:: What you should do ::
Quote, word for word, only the lines running from the line with "You are a GUI" through the end of the listing. Leave out the pictures.

# # # #

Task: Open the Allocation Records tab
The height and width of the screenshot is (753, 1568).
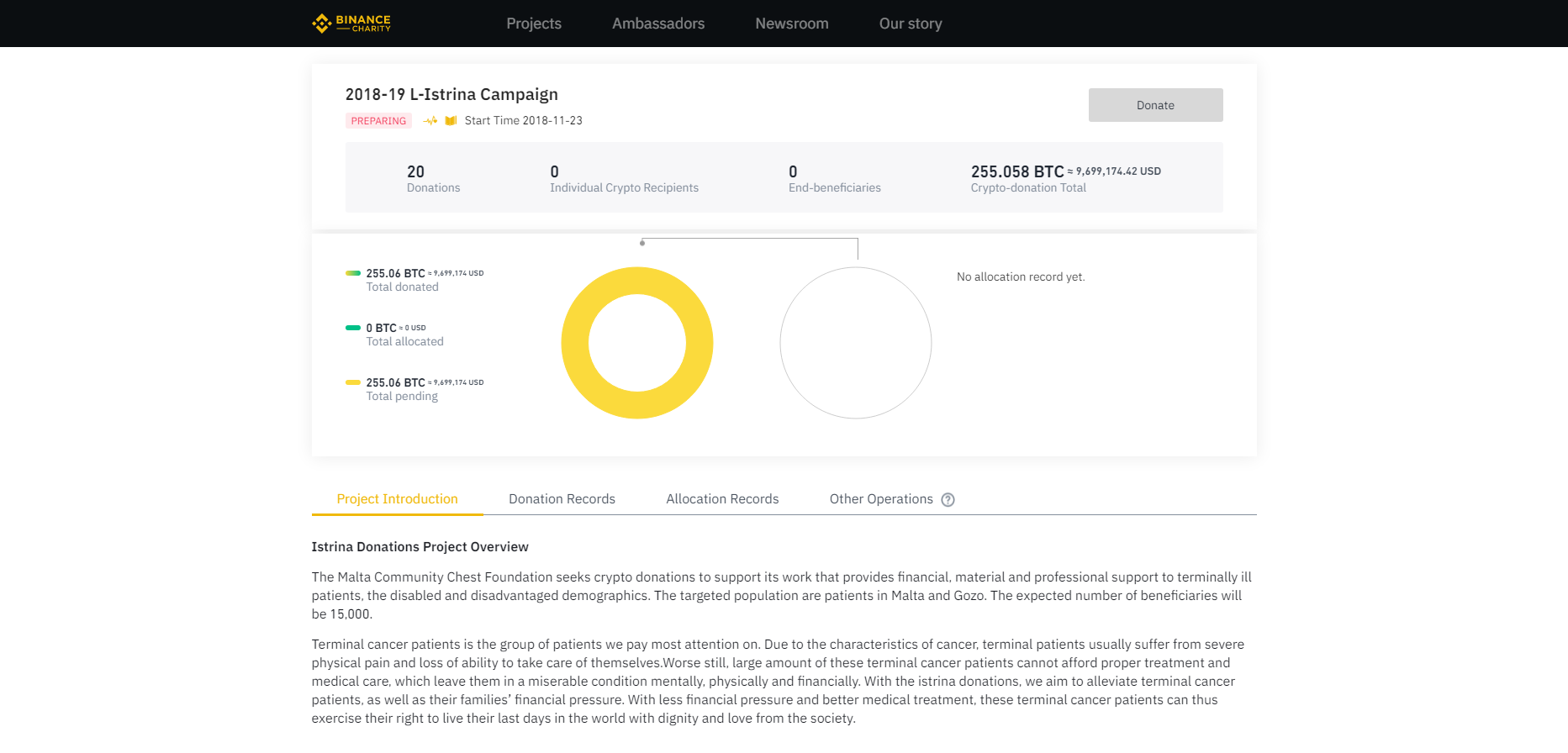Action: coord(722,499)
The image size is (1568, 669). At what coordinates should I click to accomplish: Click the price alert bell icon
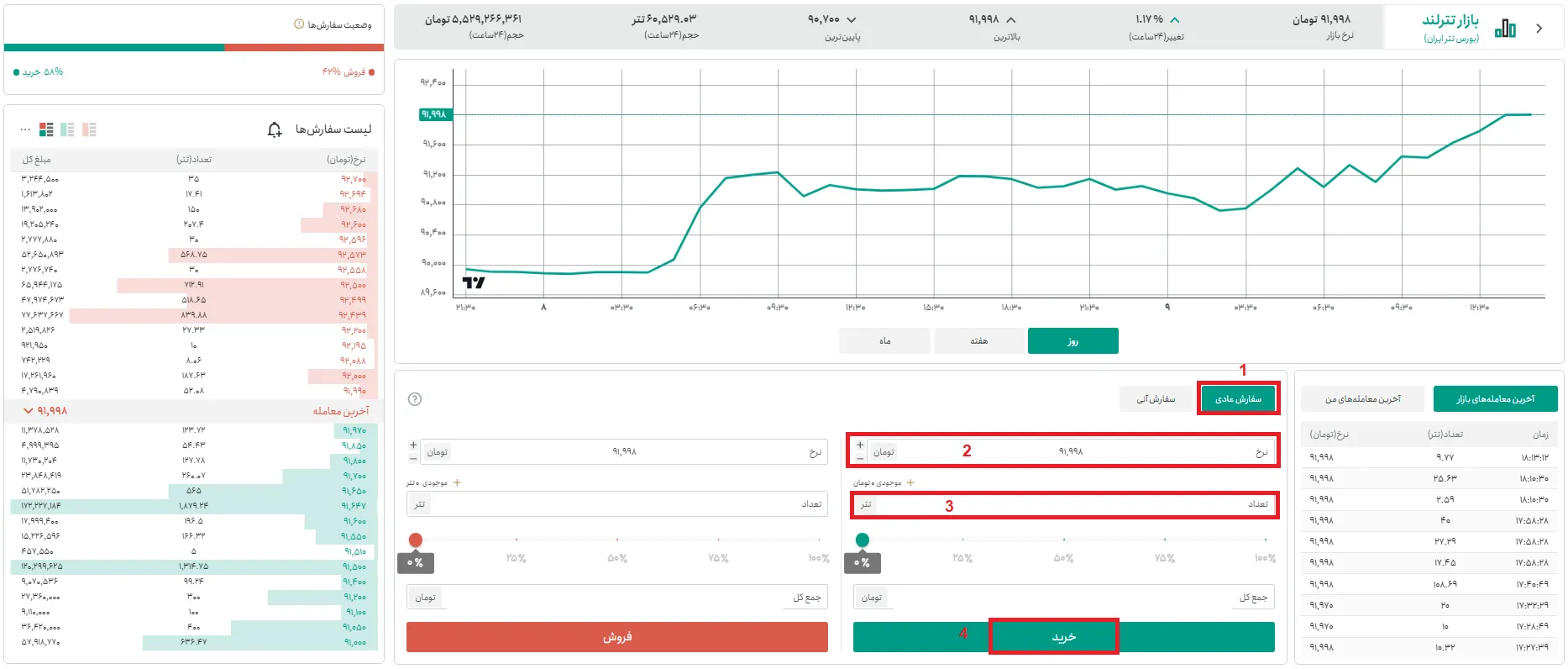(x=275, y=129)
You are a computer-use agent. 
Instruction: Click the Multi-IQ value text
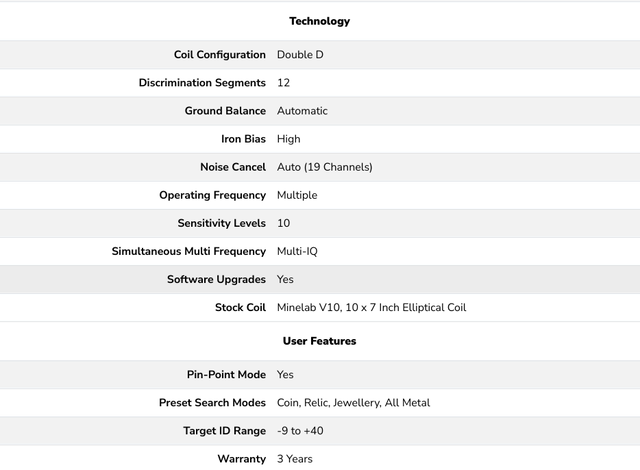pos(300,251)
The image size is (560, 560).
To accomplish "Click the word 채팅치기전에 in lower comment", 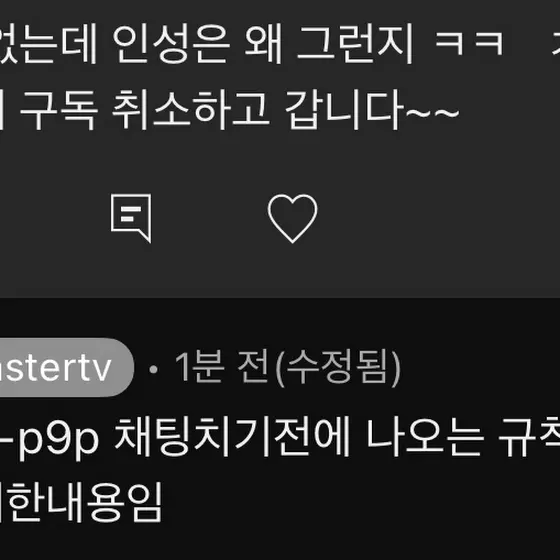I will tap(232, 437).
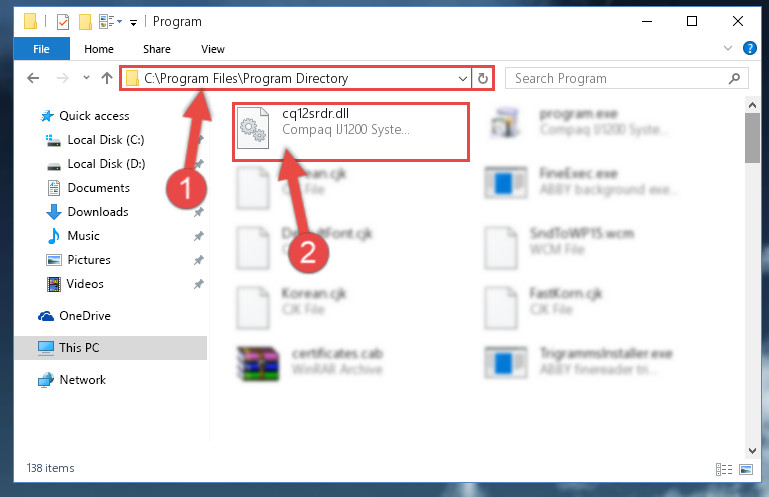Open Customize Quick Access Toolbar dropdown
Screen dimensions: 769x497
(133, 23)
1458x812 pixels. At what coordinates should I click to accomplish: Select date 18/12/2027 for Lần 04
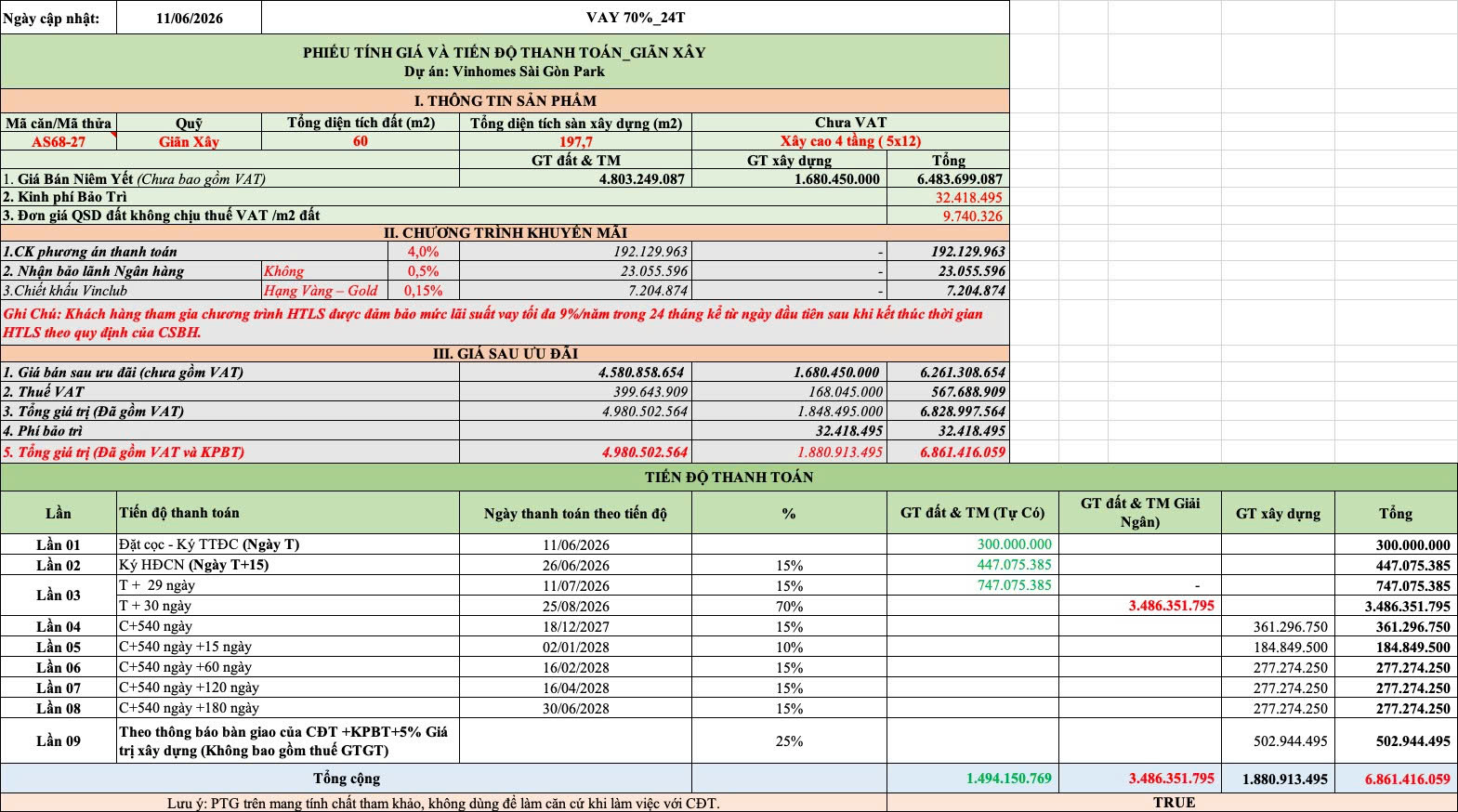576,627
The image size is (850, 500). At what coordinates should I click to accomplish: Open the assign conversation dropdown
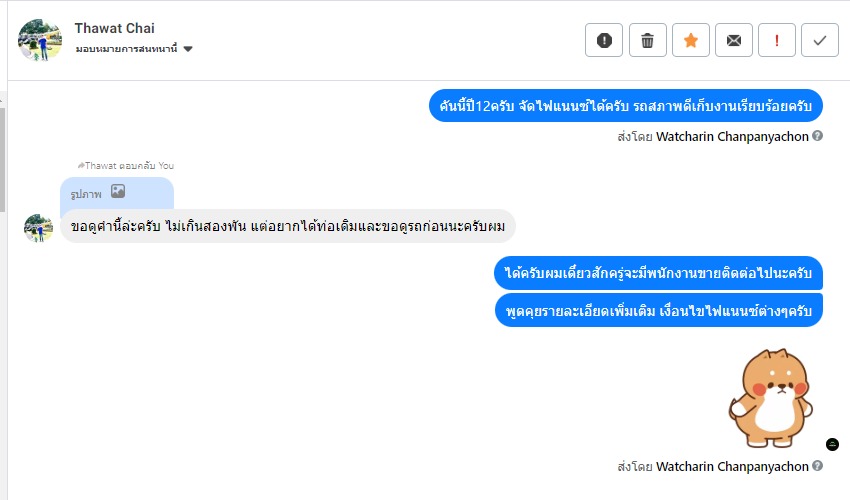pos(126,49)
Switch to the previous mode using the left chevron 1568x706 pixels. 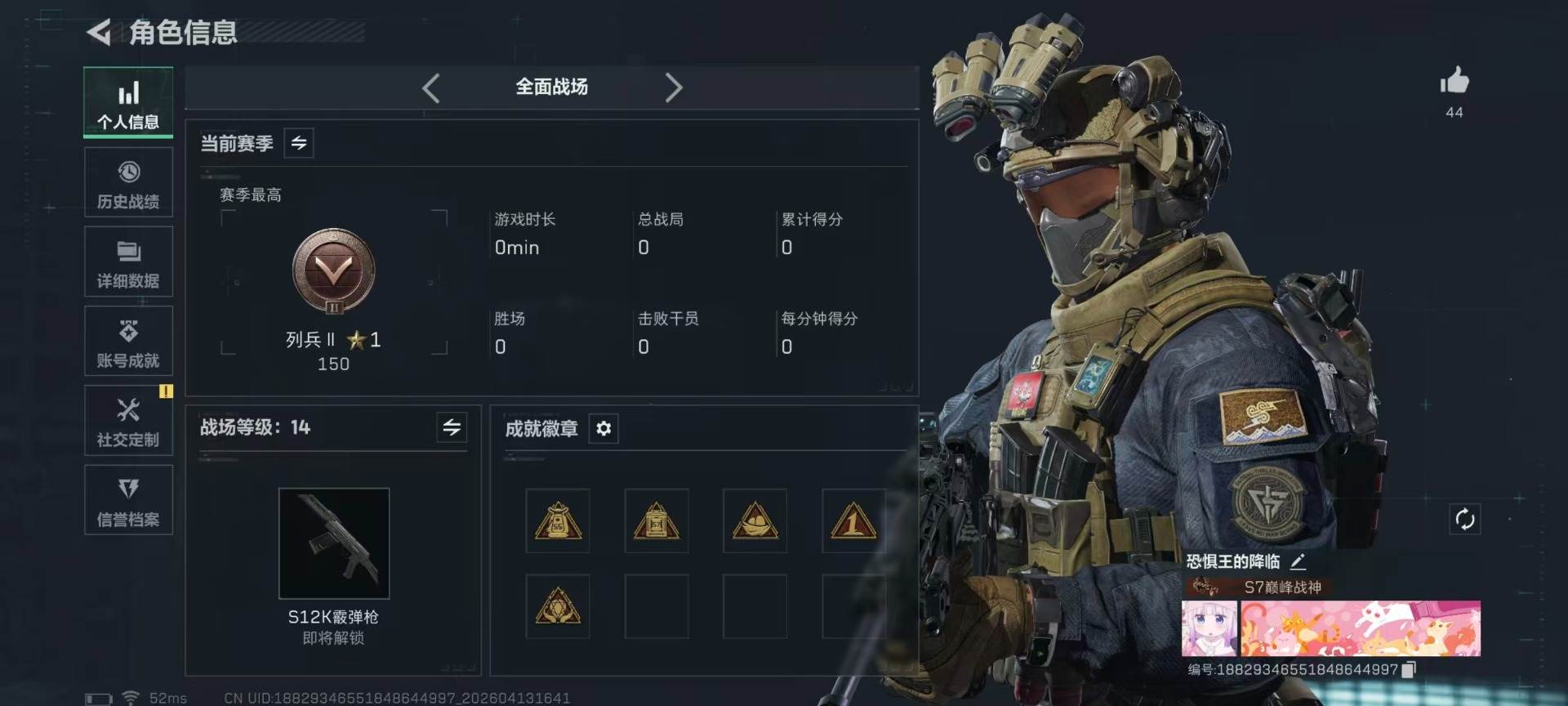(431, 87)
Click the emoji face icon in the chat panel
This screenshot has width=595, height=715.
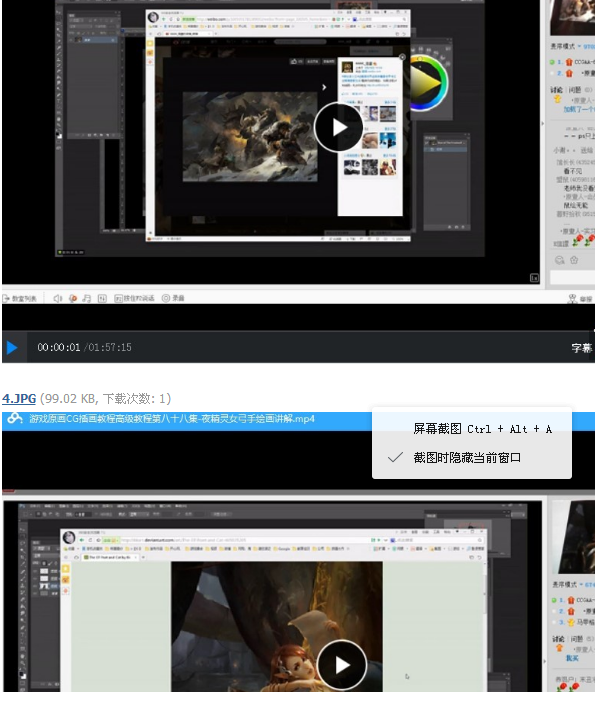point(559,260)
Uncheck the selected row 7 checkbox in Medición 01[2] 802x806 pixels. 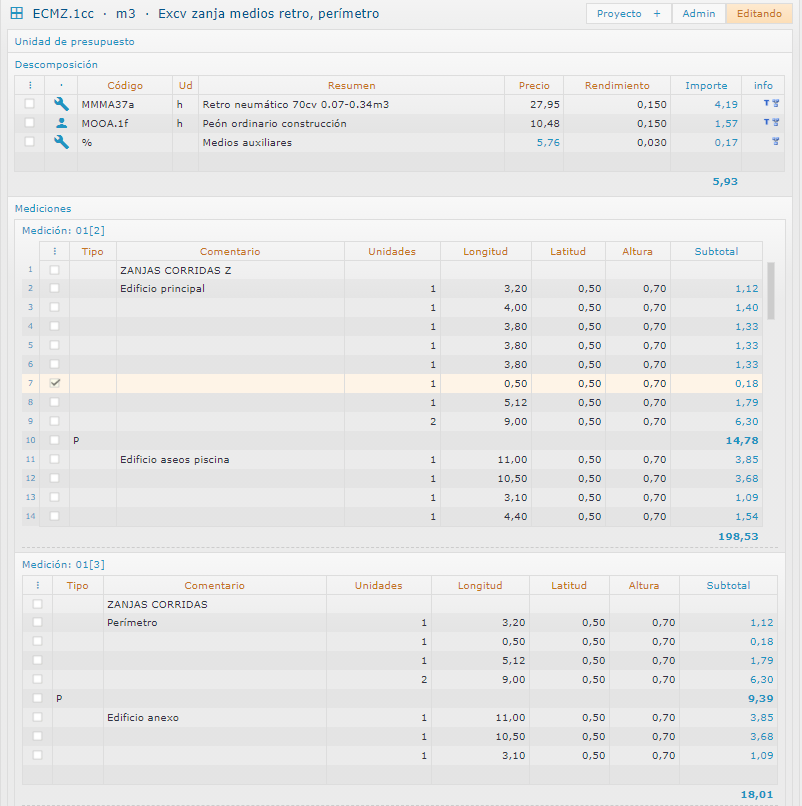pyautogui.click(x=55, y=384)
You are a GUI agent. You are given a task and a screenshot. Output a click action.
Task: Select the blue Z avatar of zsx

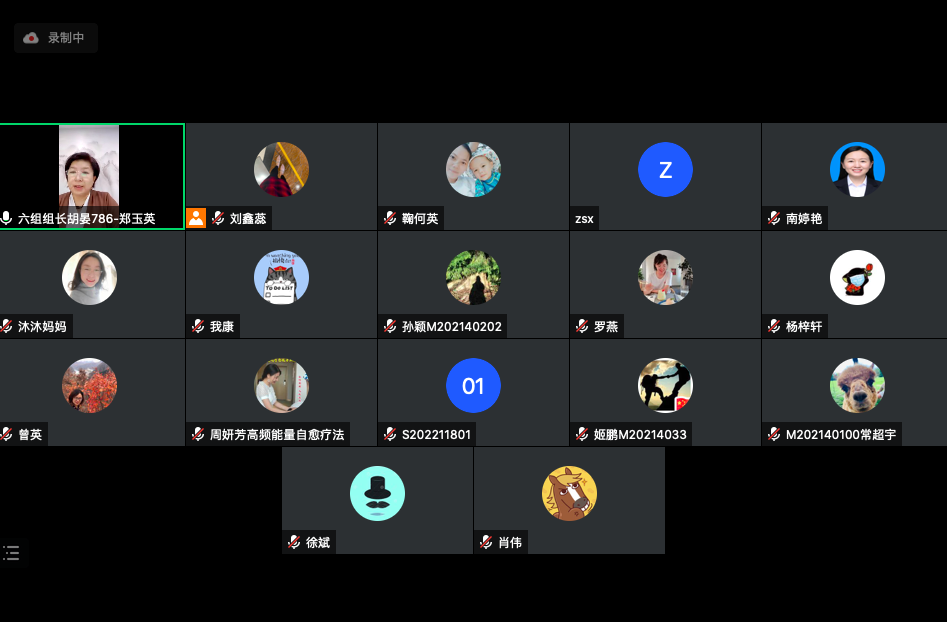665,170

# # # #

:: Your response ::
You are a GUI agent. You are given a task and a screenshot. Output a click action.
Task: Select the blue Z avatar of zsx

665,170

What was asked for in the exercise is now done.